Given:

The circle with a center $O$ with perpendicular segment $OX$ and segment $OY$.

The tangent meet at $Z$.

Now, figure drawn by the information is, 

In quadrilateral $OXYZ,$  $OX\perp XZ\text{ and }OY\perp YZ.$

 $OX$ and $OY$ is tangent to a circle.

That is;

$\begin{array}{l}OX\left|\right|YZ\\ OY\left|\right|XZ\end{array}$  .......(1)

Then addition of Adjutants angle is $180°$.

 $\begin{array}{l}\angle X+\angle Y=180°\\ \begin{array}{l}90°+\angle Y=180°\\ \angle Y=90°\end{array}\end{array}$

Similarly prove that, $\angle Z=90°$.

Then all angles of quadrilateral are $90°$ and opposite side are parallel.

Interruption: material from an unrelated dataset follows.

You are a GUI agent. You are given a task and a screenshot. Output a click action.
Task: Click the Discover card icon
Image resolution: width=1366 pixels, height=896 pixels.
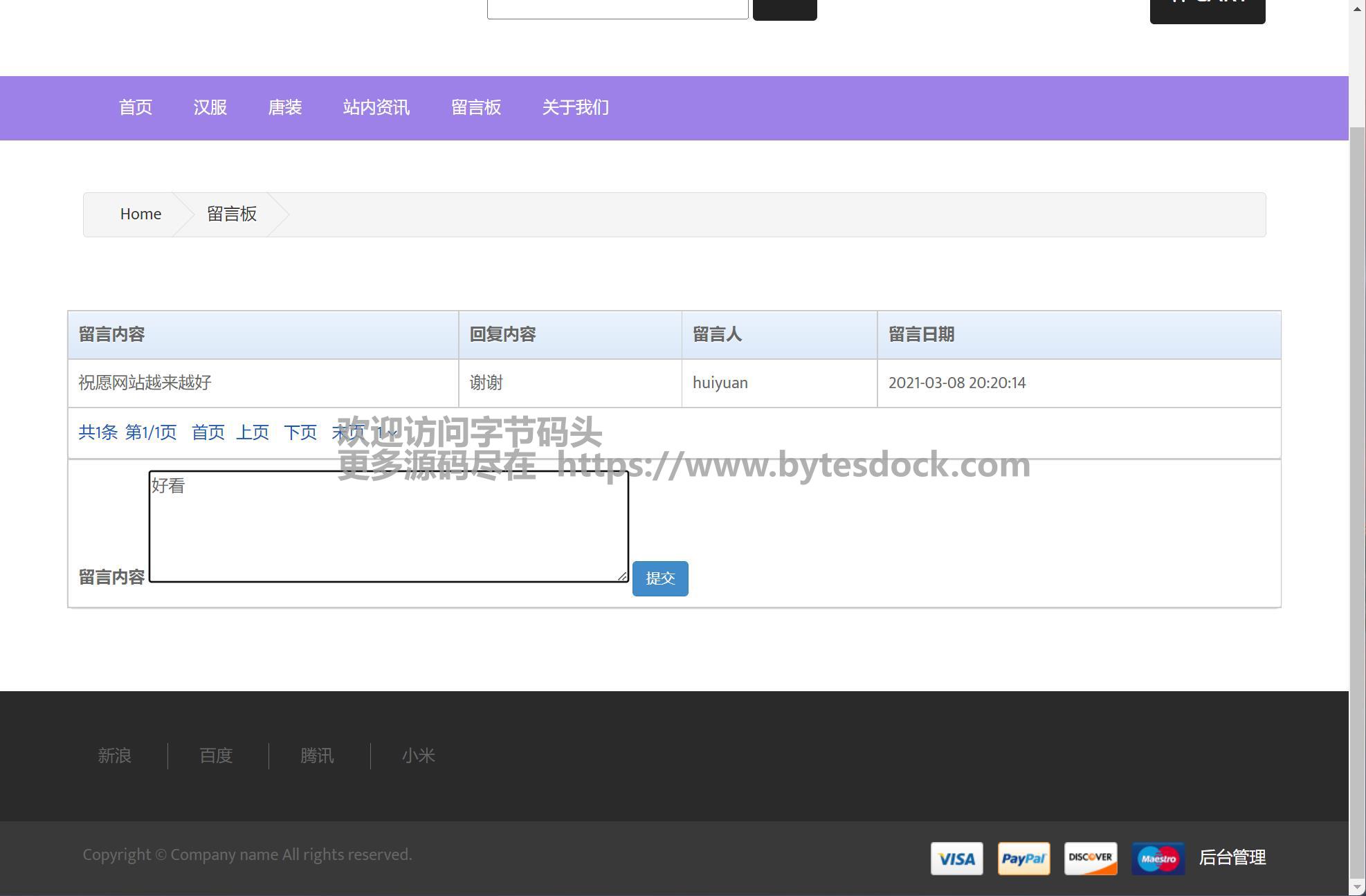(1090, 859)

Therefore, this quadrilateral is Rectangle.

Thus,

 $\begin{array}{l}OX=YZ\\ OY=XZ\mathrm{......}\left(2\right)\end{array}$

But $YX=XY$ (Tangent to the circle to same point)

Then, it can be concluded that,

 $\begin{array}{l}OX=OY\\ =YZ\\ =XY\end{array}$

Then, all side is equal and all angles are $90°$.

The given value is,

$OX=5$

In the above figure this is a square then all side is same.

In triangle $OXZ,$

 $\begin{array}{l}\sqrt{O{Z}^2}=\sqrt{50}\\ OZ=5\sqrt{2}\end{array}$

Therefore, the value of $OZ$ is, $OZ=5\sqrt{2}$.